*WHAT TO WORK ON*. Within the records below is a range that opens at the line with "This screenshot has height=723, width=1568." and closes at the line with "Collapse the head". Return that range word for word, both ends included, and only that range.

● ● ● ● ● ● ●

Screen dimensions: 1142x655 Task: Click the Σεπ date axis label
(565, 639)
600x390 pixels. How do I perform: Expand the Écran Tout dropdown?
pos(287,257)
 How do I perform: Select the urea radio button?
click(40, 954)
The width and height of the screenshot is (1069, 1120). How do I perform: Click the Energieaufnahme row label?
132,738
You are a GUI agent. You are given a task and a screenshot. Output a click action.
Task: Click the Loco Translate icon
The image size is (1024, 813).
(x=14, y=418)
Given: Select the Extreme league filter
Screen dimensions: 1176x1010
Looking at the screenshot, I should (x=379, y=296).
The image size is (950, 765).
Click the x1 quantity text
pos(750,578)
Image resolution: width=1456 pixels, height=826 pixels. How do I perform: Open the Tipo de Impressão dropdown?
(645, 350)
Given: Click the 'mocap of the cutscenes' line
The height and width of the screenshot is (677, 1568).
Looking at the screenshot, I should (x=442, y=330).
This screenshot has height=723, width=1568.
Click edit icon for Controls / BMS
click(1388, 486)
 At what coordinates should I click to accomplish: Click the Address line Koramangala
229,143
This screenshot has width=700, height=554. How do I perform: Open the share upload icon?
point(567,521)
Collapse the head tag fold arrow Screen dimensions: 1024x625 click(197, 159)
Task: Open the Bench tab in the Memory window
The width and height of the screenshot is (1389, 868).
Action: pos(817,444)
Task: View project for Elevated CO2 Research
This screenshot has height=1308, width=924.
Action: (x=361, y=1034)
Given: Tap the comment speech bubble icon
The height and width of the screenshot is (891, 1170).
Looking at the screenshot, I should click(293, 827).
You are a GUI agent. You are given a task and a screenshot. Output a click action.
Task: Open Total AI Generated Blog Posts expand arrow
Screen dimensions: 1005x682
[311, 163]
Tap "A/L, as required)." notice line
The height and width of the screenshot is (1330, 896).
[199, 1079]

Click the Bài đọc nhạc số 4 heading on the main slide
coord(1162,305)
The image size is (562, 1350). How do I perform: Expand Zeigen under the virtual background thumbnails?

● ● ● ● ● ● ●

*TASK ANSWER*.
This screenshot has height=723, width=1568.
Click edit icon for Controls / BMS
click(1388, 486)
 At what coordinates should I click to accomplish: Click the Address line Koramangala
229,143
This screenshot has width=700, height=554. How do I perform: Open the share upload icon?
point(567,521)
Collapse the head tag fold arrow Screen dimensions: 1024x625 click(197, 159)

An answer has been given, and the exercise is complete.